The campaign starts from a paradox that the entity places at the center of public debate. While it seeks to defend human rights and coexistence, discourse against migrants, the poor, or minorities is gaining ground precisely in areas that shape everyday and political conversation.
The Taula places the pre-campaign at a time of more messages against migrants and poor people
Xavier Trabado, president of the Taula del Tercer Sector Social, frames the launch within the electoral calendar. The entity maintains that during this period, simplifying and polarizing messages tend to increase.

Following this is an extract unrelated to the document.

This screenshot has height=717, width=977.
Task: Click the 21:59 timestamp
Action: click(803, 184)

"It is a deliberate decision. We are doing it at this time because we know there will be a significant increase in hate messages that blame migrants or people in poverty" - Xavier Trabado, president of the Taula del Tercer Sector Social
The organization extends this alert to different dissemination spaces. It includes the street, social media, the media, and institutions, and adds that these discourses also reach the social entities that accompany and defend the targeted groups.
The campaign's objective is to strengthen citizens' critical capacity to recognize these messages, stop their normalization, and protect the rights of affected individuals. In this context, the initiative also connects with the risk of normalizing hate speech in public debate.

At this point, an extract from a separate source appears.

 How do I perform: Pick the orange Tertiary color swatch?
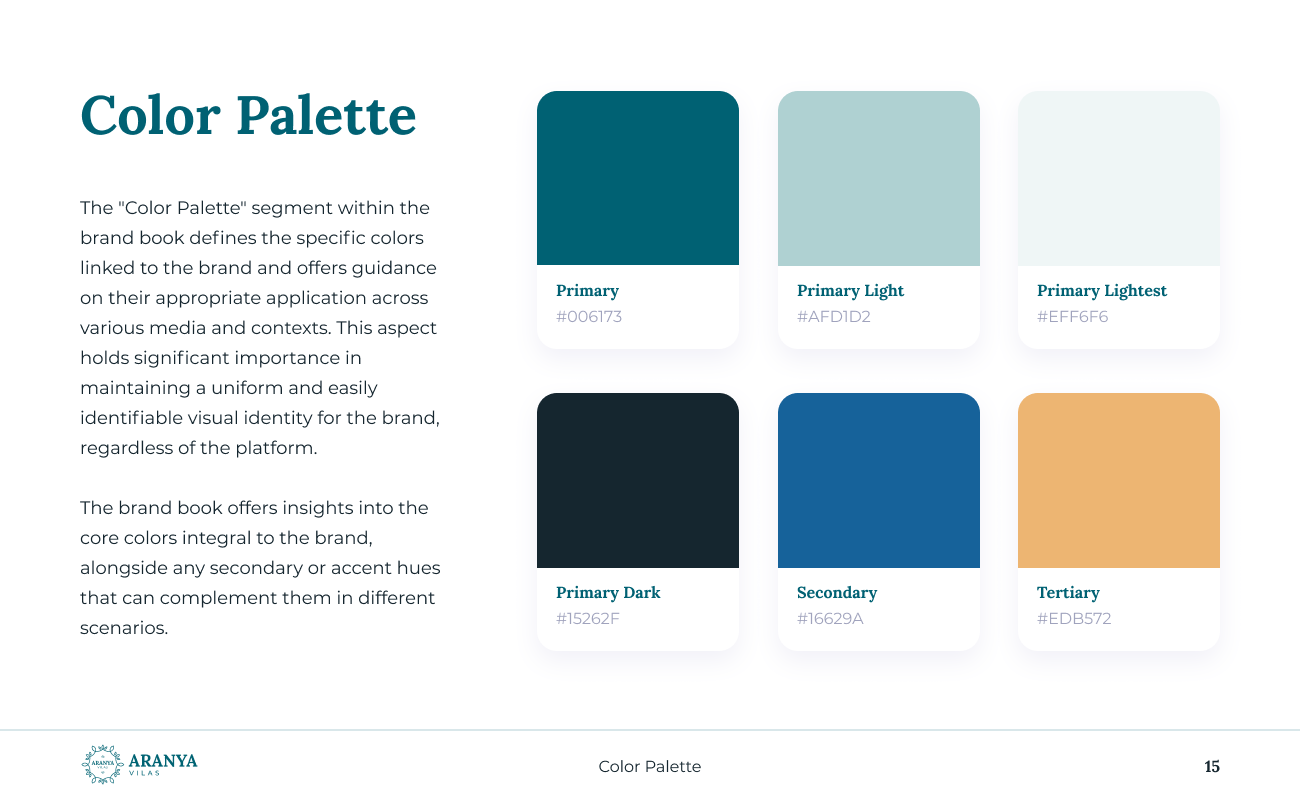pos(1118,480)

The spot includes cases of racism, anti-Gypsyism, and discrimination in access to employment and housing
Quepo Cooperativa has produced the campaign video with real testimonies. The spot exposes how these discourses fuel sexism, racism, xenophobia, aporophobia, anti-Gypsyism, ableism, LGTBI-phobia, and ageism.
Among the protagonists is Sarai Fernández, gender equality technician at the Fundació Secretariado Gitano. Her testimony translates discrimination into concrete situations of daily life, from job searching to accessing an apartment.
"In the workplace, many Roma people are not hired solely because of their surnames or photos; or, in housing, many landlords decide not to rent [apartments] to Roma people" - Sarai Fernández, gender equality technician, Roma Secretariat Foundation
In addition to the video, the campaign includes materials to explain what hate speech is, how it spreads, and what response can be given to it. Part of these tools is specifically aimed at young people exposed to this content in the digital environment, an area where tools for young people also appear, focused on identifying and stopping its circulation.
The initiative is presented with the hashtag #ÉsOdi and the slogan "És odi, atura'l" (It's hate, stop it), and adds practical advice for acting against hate messages in face-to-face and digital spaces.